* **Input data**
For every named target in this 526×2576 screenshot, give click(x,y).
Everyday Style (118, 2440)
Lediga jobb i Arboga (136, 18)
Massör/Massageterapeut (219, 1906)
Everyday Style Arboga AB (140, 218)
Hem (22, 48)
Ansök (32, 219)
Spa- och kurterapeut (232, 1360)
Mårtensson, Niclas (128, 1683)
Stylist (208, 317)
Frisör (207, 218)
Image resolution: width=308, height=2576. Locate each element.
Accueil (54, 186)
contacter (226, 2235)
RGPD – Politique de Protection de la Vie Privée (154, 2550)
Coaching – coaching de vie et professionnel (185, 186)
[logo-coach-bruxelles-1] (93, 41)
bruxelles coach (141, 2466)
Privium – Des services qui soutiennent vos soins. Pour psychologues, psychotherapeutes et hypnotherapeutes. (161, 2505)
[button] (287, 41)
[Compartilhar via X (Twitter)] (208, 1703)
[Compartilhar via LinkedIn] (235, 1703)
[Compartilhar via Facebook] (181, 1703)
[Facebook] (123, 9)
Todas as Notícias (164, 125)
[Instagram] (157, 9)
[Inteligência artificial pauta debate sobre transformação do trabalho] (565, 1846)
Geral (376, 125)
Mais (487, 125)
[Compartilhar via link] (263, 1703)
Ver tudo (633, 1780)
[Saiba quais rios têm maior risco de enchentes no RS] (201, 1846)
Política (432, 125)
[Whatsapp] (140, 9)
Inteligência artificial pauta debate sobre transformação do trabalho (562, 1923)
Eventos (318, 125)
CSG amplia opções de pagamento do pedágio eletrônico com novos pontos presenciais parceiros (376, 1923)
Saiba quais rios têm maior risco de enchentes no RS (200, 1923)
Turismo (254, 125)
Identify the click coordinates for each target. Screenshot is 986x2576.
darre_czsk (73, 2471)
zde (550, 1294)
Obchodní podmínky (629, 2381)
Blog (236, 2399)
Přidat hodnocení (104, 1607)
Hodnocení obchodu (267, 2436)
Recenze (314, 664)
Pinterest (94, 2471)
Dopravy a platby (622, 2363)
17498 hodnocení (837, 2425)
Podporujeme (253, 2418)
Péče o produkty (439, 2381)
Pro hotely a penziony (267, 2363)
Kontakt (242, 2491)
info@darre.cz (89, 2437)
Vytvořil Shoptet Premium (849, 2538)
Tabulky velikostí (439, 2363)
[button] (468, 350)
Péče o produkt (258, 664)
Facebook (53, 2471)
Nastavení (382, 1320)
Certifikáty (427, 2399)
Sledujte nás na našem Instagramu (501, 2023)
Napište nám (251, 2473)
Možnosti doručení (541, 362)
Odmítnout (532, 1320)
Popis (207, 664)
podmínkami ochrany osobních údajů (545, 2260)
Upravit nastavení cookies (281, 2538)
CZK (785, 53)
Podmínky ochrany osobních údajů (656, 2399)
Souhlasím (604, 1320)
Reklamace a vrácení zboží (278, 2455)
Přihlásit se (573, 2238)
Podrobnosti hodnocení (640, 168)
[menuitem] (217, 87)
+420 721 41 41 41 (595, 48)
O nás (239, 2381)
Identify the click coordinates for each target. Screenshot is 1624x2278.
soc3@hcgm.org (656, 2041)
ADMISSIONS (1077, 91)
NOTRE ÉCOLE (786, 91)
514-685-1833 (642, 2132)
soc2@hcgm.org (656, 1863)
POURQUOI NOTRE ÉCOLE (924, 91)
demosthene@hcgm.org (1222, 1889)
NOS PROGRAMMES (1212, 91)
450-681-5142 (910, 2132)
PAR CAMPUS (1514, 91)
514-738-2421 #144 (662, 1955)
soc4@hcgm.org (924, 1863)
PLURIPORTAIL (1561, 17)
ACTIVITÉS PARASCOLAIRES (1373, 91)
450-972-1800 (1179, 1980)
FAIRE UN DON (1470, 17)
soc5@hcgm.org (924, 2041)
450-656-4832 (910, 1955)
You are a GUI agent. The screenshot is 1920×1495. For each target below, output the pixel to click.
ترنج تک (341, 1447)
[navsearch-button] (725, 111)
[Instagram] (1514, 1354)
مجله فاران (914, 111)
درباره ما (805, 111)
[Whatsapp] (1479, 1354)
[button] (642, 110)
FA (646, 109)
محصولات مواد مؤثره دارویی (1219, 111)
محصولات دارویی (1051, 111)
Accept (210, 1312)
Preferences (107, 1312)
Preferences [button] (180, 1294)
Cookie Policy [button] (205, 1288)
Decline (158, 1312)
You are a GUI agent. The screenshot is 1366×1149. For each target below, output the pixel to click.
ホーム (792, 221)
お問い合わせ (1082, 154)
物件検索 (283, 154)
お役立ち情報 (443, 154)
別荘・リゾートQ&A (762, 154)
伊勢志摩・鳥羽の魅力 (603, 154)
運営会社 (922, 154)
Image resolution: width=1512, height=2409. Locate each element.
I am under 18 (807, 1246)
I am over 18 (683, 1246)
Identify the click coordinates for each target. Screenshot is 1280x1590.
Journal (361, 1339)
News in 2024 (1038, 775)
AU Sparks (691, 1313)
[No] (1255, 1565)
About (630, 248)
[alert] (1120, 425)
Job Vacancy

* **Exercise goal**
The lines needed are the ones from the first line of the entries through the line that contains "Spa- och kurterapeut (232, 1360)", given again without any change.

* **Result for this task**
For every named target in this 526×2576 screenshot, give click(x,y).
Everyday Style (118, 2440)
Lediga jobb i Arboga (136, 18)
Massör/Massageterapeut (219, 1906)
Everyday Style Arboga AB (140, 218)
Hem (22, 48)
Ansök (32, 219)
Spa- och kurterapeut (232, 1360)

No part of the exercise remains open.